Le collage de brackets, généralement pratiqué avec des systèmes adhésifs/composites, peut s’effectuer au CVIMAR (fig. 14), avec deux avantages majeurs : réduire considérablement les phénomènes de déminéralisation autour des attaches [15] (grâce au relargage de fluorures) et faciliter la dépose [16] (avec une quantité résiduelle de CVIMAR sur la dent très inférieure à celle des résines composites). De plus, la tolérance à l’humidité est particulièrement intéressante pour le collage lors d’une chirurgie de désinclusion de canine par exemple (fig. 15).
Toutefois, le temps de travail au fauteuil est augmenté et l’élimination des excès lors du collage est fastidieuse, ne se faisant qu’après la photopolymérisation. Enfin, les valeurs d’adhérences sont inférieures à celles des colles composites, même si elles restent suffisantes.
La grande diversité chimique possible des CVIMAR – de la même façon que les CVI – leur confère une large palette d’utilisations : matériau de restauration, fond de cavité, ciment de scellement ou encore colle orthodontique. L’addition de résine accroît leur résistance mécanique, facilite leur manipulation avec une certaine hydrophilie et une prise commandée (dans les formulations photopolymérisables), sans pour autant altérer les caractéristiques uniques des CVI : une adhésion spontanée aux tissus dentaires et un relargage d’ions fluorures. De plus, elle améliore leur esthétique.

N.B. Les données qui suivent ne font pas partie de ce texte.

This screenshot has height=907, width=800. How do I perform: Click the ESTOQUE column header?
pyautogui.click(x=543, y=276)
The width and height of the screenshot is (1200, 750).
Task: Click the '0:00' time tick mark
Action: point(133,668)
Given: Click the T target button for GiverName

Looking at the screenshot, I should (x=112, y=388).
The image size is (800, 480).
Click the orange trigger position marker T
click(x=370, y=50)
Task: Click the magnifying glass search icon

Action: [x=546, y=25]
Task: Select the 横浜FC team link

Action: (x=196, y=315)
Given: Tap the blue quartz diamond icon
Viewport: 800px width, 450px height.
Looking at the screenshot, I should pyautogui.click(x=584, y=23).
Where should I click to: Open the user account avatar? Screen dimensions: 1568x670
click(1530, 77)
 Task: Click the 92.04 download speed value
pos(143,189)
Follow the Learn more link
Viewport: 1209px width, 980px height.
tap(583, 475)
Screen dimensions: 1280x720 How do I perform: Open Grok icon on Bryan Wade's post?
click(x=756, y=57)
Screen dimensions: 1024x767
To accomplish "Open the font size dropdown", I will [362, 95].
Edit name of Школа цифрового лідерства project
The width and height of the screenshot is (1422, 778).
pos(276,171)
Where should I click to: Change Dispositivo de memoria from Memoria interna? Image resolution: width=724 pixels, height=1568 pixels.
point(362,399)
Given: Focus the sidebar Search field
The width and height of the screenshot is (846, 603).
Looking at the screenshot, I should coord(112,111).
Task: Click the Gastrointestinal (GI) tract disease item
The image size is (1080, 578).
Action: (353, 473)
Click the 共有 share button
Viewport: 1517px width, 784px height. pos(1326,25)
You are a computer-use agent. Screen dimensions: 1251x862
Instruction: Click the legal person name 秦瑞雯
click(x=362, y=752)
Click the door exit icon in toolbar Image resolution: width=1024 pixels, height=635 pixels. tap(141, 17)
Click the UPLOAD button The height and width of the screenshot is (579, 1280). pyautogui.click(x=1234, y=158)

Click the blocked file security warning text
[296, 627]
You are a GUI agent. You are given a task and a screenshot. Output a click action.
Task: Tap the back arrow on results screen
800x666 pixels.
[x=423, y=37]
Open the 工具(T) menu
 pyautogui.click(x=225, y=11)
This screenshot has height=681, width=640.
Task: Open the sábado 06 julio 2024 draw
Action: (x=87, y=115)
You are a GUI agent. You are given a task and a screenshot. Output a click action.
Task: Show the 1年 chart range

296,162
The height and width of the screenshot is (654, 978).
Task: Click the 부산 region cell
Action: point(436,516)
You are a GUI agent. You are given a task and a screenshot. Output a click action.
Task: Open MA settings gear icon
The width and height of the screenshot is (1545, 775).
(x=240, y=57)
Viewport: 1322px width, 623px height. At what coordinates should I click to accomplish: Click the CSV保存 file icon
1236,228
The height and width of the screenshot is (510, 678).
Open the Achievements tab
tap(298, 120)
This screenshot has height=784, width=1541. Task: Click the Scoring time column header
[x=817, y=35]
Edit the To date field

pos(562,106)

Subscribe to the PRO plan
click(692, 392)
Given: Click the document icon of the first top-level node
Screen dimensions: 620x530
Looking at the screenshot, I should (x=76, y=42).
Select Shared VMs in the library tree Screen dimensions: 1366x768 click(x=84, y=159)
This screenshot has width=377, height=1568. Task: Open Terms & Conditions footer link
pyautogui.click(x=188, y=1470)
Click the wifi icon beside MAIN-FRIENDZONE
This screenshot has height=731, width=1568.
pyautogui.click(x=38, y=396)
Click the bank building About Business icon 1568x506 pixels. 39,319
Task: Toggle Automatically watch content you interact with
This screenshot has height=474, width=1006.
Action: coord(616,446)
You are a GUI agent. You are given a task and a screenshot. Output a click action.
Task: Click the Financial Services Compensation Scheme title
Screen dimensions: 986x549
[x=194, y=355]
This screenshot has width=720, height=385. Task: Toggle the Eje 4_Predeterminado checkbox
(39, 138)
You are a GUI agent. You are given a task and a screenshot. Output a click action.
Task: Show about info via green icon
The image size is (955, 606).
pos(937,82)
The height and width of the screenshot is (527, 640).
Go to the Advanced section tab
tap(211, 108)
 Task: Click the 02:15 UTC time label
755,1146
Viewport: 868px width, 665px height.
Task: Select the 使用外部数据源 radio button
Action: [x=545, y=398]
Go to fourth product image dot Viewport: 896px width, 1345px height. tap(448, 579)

Cependant, alors qu’ils ont été originellement introduits sous les traits d’un matériau très biocompatible, l’incorporation de résine va à l’encontre même de cette philosophie. Même en cherchant à maximiser le taux de conversion, des monomères sont inéluctablement relargués. Il apparaît souhaitable de dériver vers des matériaux exempts de résine, dont font partie les CVI-HV qui feront l’objet de prochains propos.